Start of Reading passage
Image: Visitors with A.M. Darke’s 'Ye or Nay?, 2020, in “Difference Machines: Technology and Identity in Contemporary Art” at Albright-Knox Northland, on October 16, 2021. © A.M. Darke. Photo: Jeff Mace for Albright-Knox Art Gallery, Buffalo, New York.
The exhibition “Difference Machines: Technology & Identity in Contemporary Art” is on view at Albright-Knox Northland in Buffalo, NY through January 16. Curated by art historian and curator Tina Rivers Ryan and artist Paul Vanouse, the exhibition brings together works by seventeen artists who explore themes of oppression, identity, and power in digital technology and culture. The exhibition includes software-based and internet art, animated videos, bioart experiments, online games, and 3-D printed sculptures from the 1990s to the present. Researcher and writer Charles Eppley recently interviewed Vanouse and Rivers-Ryan about the exhibition. The full transcript will be placed in the Albright-Knox archives, and an edited excerpt appears below.
End of Reading passage
* Task description
Answer these questions about the exhibition passage above.
1. On what date were visitors photographed with 'Ye or Nay?'?
2. How many artists have works in the exhibition?
3. Where will the full interview transcript be placed?
Start of Dataset records
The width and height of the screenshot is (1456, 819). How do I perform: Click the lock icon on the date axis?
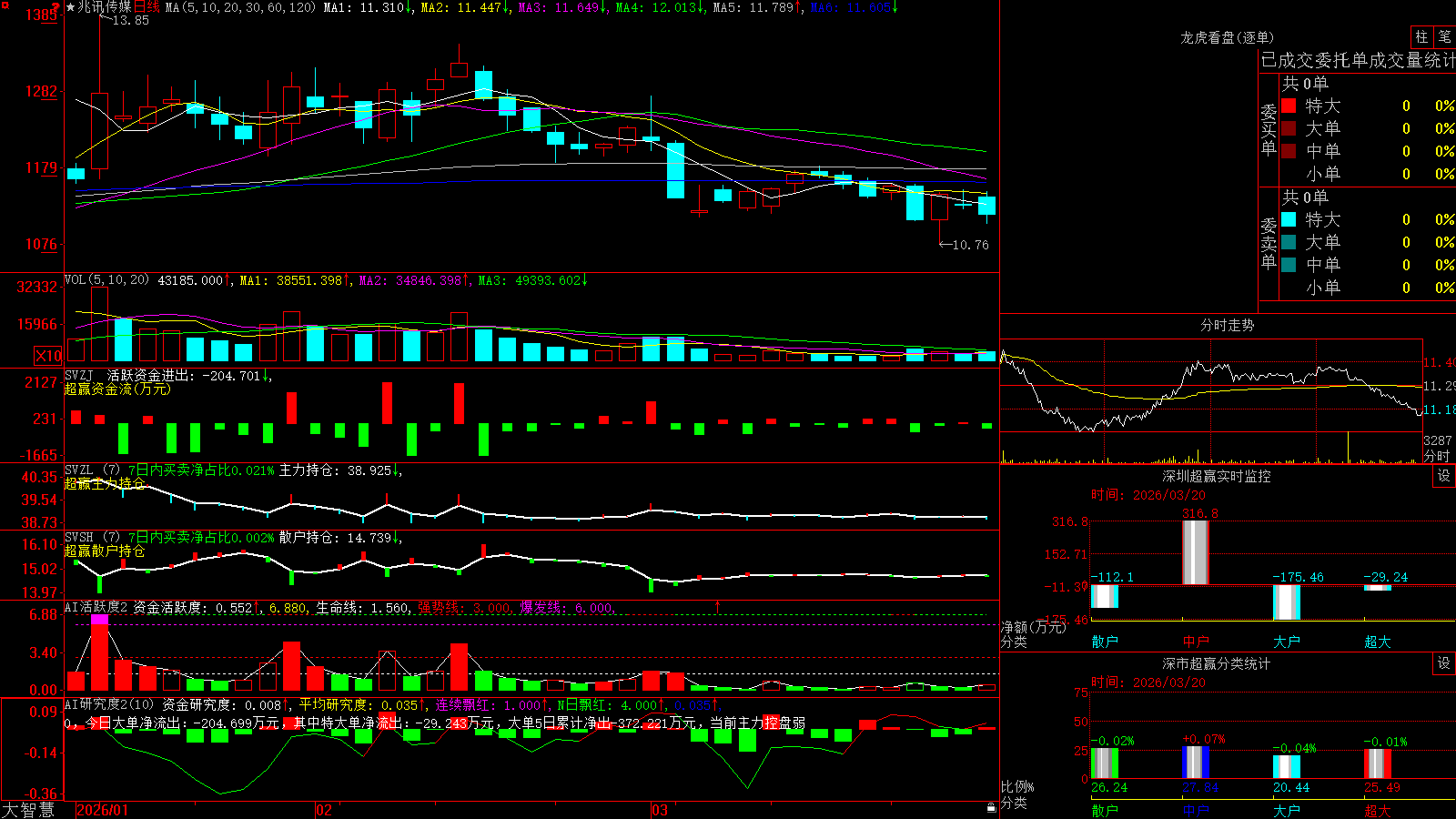992,808
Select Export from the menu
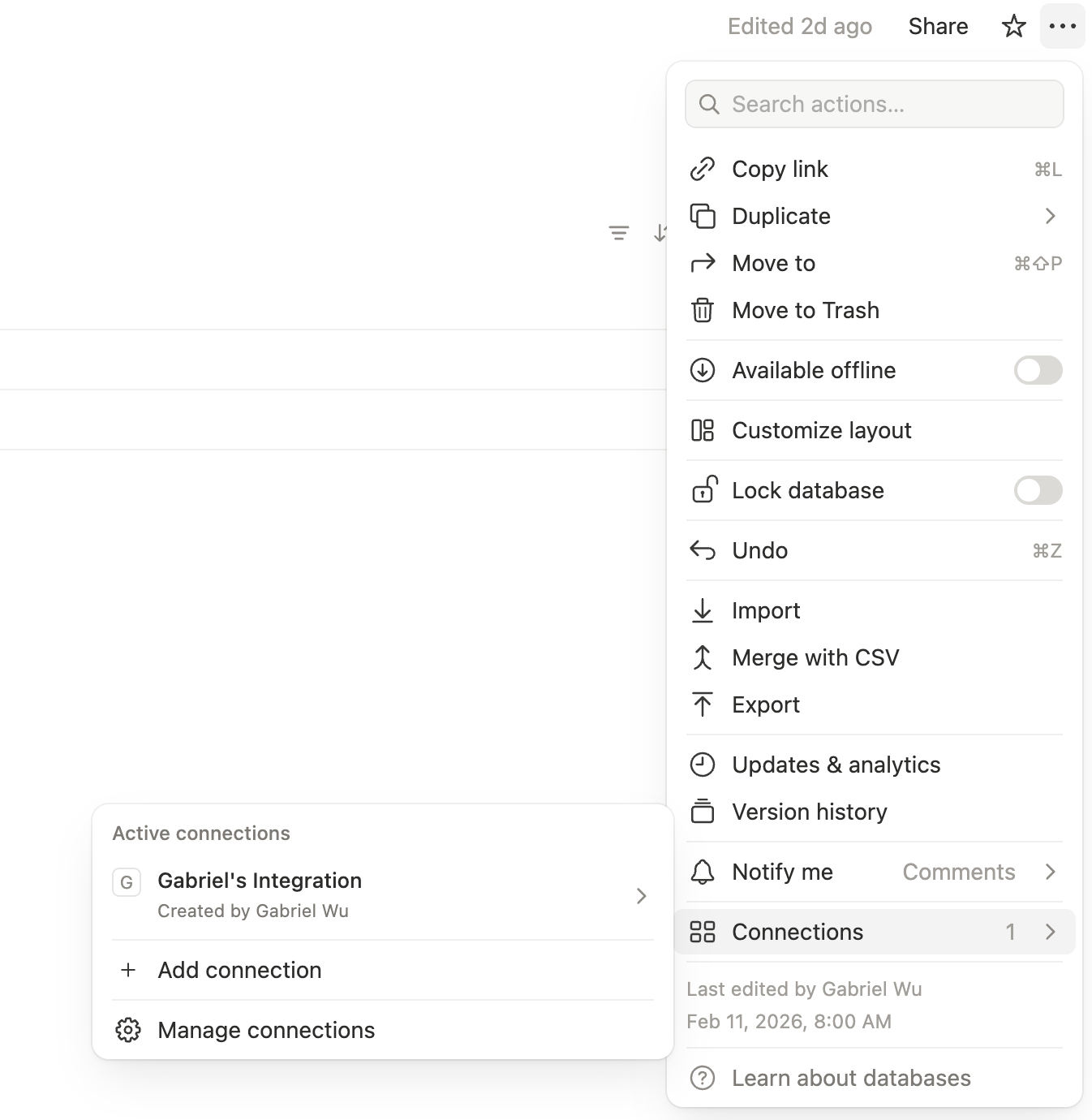The height and width of the screenshot is (1120, 1092). [765, 704]
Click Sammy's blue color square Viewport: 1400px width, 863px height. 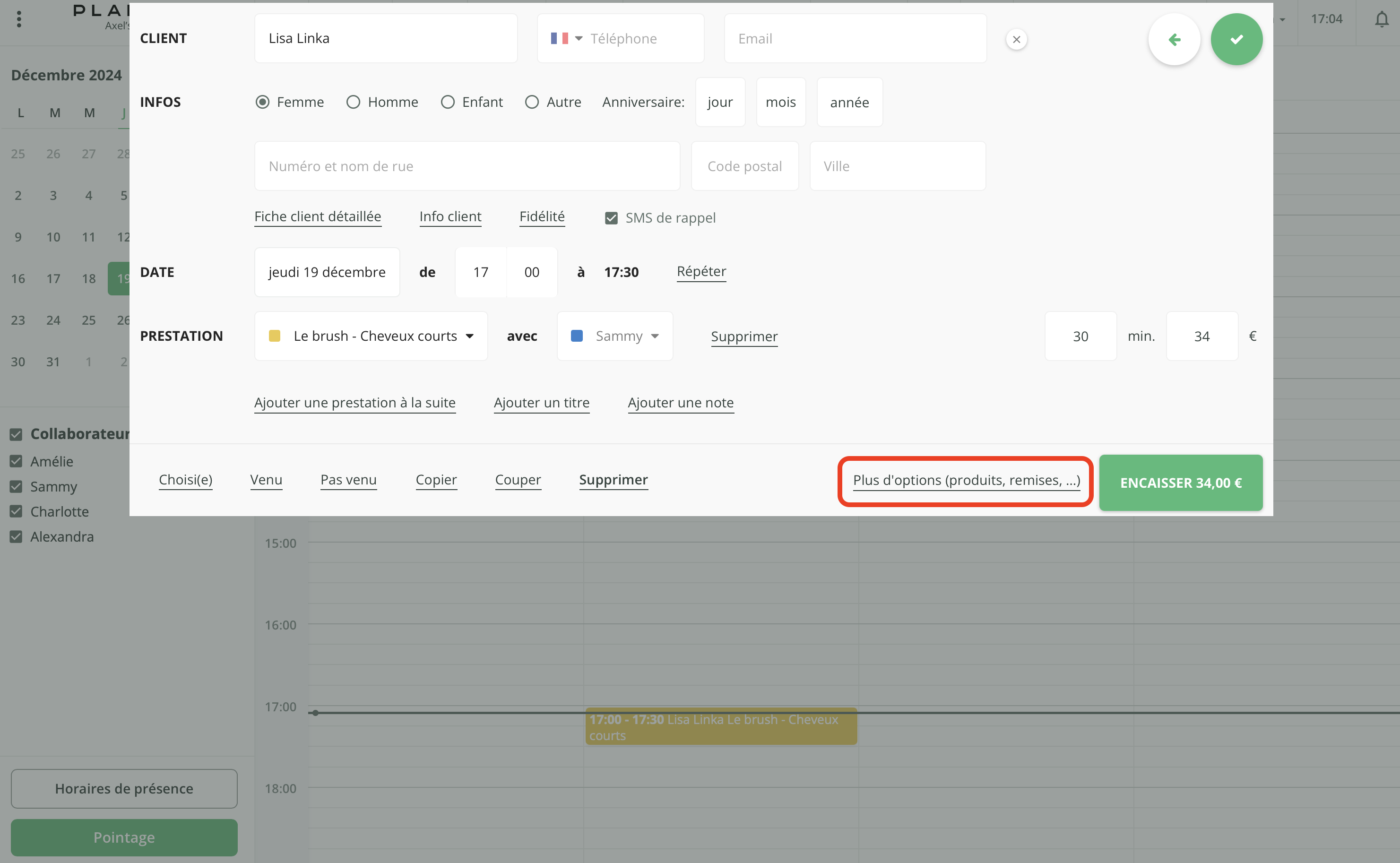point(577,336)
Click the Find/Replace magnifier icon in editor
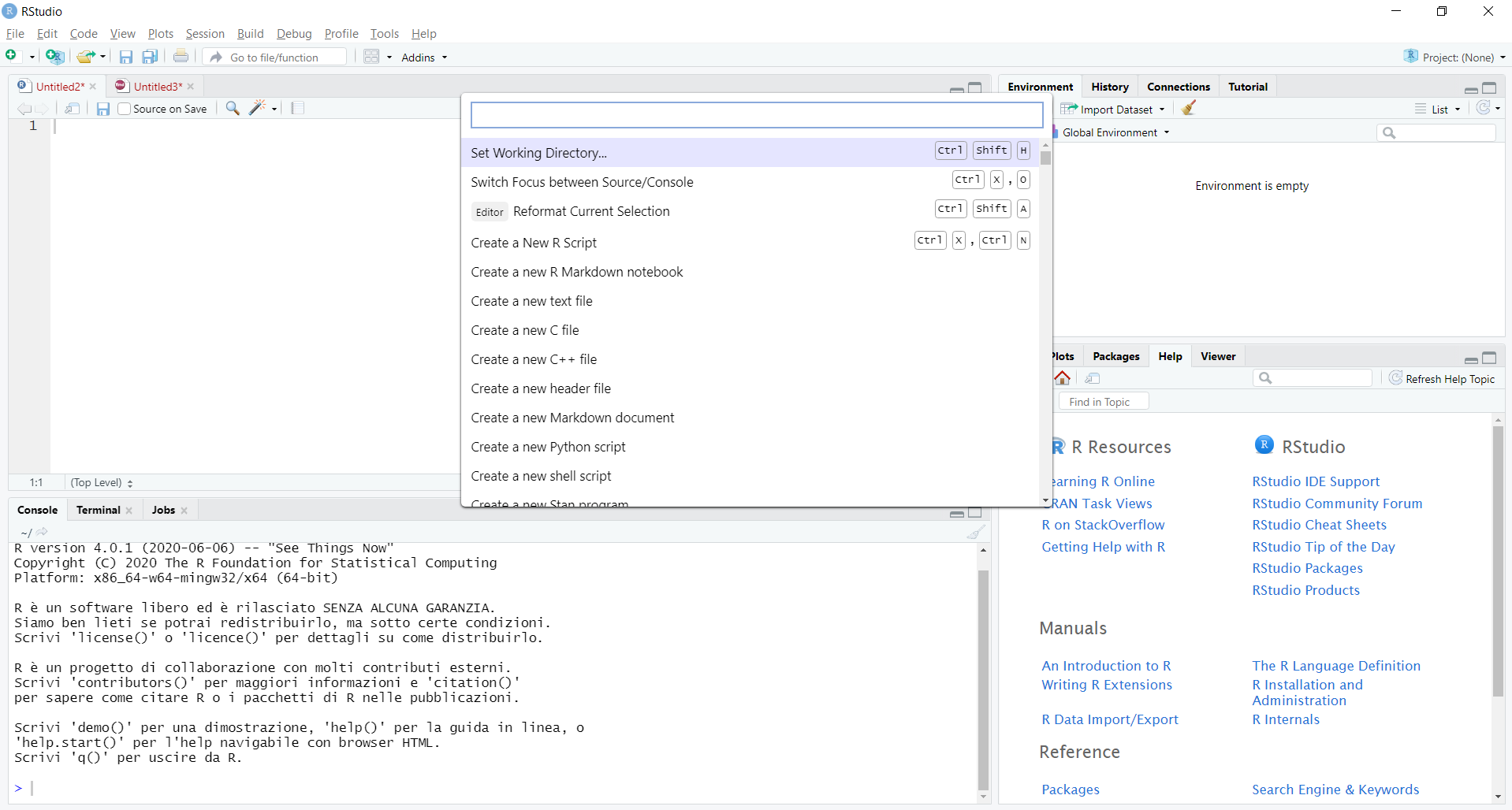 pos(233,109)
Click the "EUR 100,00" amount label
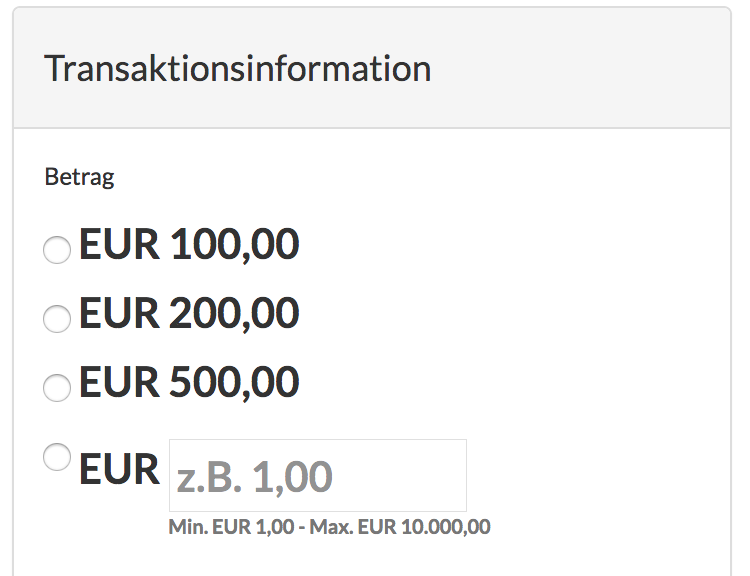The image size is (750, 576). [189, 245]
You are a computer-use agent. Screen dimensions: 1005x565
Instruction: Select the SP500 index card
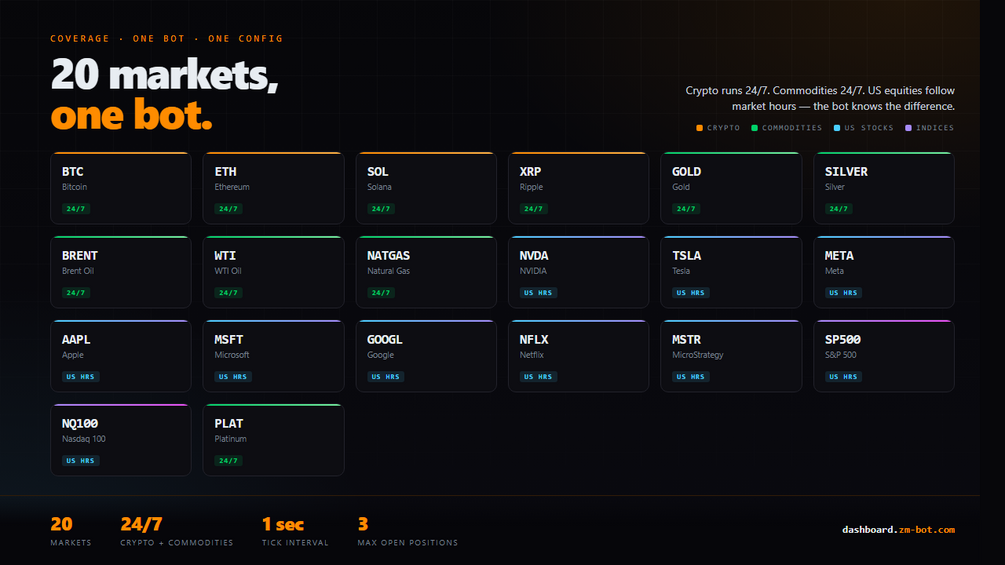884,356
End of Dataset records
* Written answer
1. October 16, 2021
2. Seventeen
3. In the Albright-Knox archives